En el continente americano la calabaza hacía por los menos cinco mil años que era cultivada por las poblaciones nativas y era uno de los vértices de la tríada dietética mesoamericana formada también por el maíz y los frijoles. La primera, que además servía como recipiente (uso vigente en nuestro mate), aportaba vitaminas y minerales, el segundo carbohidratos y, los terceros, proteínas. Sin embargo, el actual uso simbólico de un alimento –la calabaza en Estados Unidos- ha suprimido casi por completo su precioso valor nutricional. El 90% de las calabazas que se cosecha Massachussetes Farmers se recortan para hacer en linternas de Halloween (y descartadas luego de la fiesta).
Una vuelta de tuerca estrictamente botánica, involucra a Uruguay con Halloween. Salvo curcubitáceas como la sandía, el melón o los pepinos, originarias del Viejo Mundo, son las especies nativas de América la que han tenido decisiva influencia económica y cultural en todo el mundo. Aceptando que una de las características de esta familia es su alta capacidad de hibridación, las calabazas de Halloween pertenecen o están directamente relacionadas con la especie Curcubita maxima, un cultivo de gran importancia en la actualidad y muy influyente en la antigüedad del Viejo Mundo, donde se usó al menos desde el siglo XVIII.
Su amplio acervo genético la convierte en la más diversa del género, con cultivares de múltiples formas, tamaños, colores, sabores y texturas. Para los botánicos es asombroso que semejante diversidad parta de un ancestro silvestre, sencillo y homogéneo, la Curcúbita andreana, una especie endémica de Uruguay y Argentina. Reivindicarnos como la cuna de las calabazas de Halloween sería una zapallada divertida y torva, y nos obligaría a renunciar por ejemplo a yantares criollos como el asado y la torta frita, cuya preparación dependen de especies transferidas del Viejo Mundo. Mejor recordar que ya en el valiosísimo Viaje de Montevideo a Paysandú, el perspicaz Dámaso Antonio Larrañaga refiere, como muchos documentos dieciochescos, al “comer del país”. Allí hay un pasaje revelador: “la cena fue abundante y sazonada al estilo del país, en todo entra el zapallo”. En ese entonces el zapallo era mucho más frecuente que el pan, un producto raramente presente en la campaña oriental hacia 1815.

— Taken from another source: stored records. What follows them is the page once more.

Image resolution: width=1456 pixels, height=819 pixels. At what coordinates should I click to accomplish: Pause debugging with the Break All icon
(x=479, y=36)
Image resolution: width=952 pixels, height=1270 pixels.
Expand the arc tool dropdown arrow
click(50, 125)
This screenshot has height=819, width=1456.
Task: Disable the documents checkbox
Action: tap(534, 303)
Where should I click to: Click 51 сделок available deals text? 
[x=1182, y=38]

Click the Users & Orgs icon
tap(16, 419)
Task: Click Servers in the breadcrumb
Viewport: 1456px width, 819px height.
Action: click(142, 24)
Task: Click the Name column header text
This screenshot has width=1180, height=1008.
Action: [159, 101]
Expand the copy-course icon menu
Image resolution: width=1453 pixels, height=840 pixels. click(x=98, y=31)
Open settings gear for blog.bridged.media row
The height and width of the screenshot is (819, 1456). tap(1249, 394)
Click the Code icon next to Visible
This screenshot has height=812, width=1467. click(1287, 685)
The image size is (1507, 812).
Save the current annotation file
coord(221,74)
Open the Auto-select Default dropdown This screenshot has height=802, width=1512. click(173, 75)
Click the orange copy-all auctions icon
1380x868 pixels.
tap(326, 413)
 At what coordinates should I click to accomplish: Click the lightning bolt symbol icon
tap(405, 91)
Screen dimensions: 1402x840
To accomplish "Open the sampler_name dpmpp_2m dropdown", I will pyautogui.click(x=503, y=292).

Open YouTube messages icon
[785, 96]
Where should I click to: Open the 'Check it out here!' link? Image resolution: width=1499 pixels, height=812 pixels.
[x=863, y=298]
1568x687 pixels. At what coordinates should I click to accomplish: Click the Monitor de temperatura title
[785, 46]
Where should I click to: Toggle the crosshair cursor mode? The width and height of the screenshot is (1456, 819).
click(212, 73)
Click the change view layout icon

La tradición criolla rioplatense también cala zapallos, pero no para esculpir una calavera ornamental, sino para presentar un plato criollo emblemático que sin embargo cada vez se come menos en Uruguay, aunque sobre vive mejor en Argentina: la carbonada. De discutido origen, parece ser una transformación importante del puchero con quien comparte carnes y vegetales pero del que lo distancia drásticamente el ingreso de manzanas, duraznos, peras, y modernamente orejones y pasas de uva. Sobre los orígenes se han recogido dos teorías: que es un plato originalmente belga y adaptado al Río de la Plata, y que es un plato de larga tradición en el norte argentino, vista en su tiempo como propia de las clases pudientes de Salta (que podían pagar las frutas importadas). El lujo combina lo dulce y lo salado, práctica reñida con el discurso culinario hegemónico rioplatense, lo que quizá incidió en que pese al prestigio del pato no esté entre la preferencia de los uruguayos.
Aunque ha perdido mucho terreno a manos de sus tiernos primos calabacines, el zapallo sobrevive en el habla y la cocina de los habitantes de su tierra de origen. Además de en el insulto gentil, está presente en purés –muy destinados a enfermos y bebés- sopas, pucheros, dulces y hasta en la parrilla, práctica que ya describía Larrañaga y que un siglo después la nueva parrilla sana ha retomado. Y ahora también en Halloween.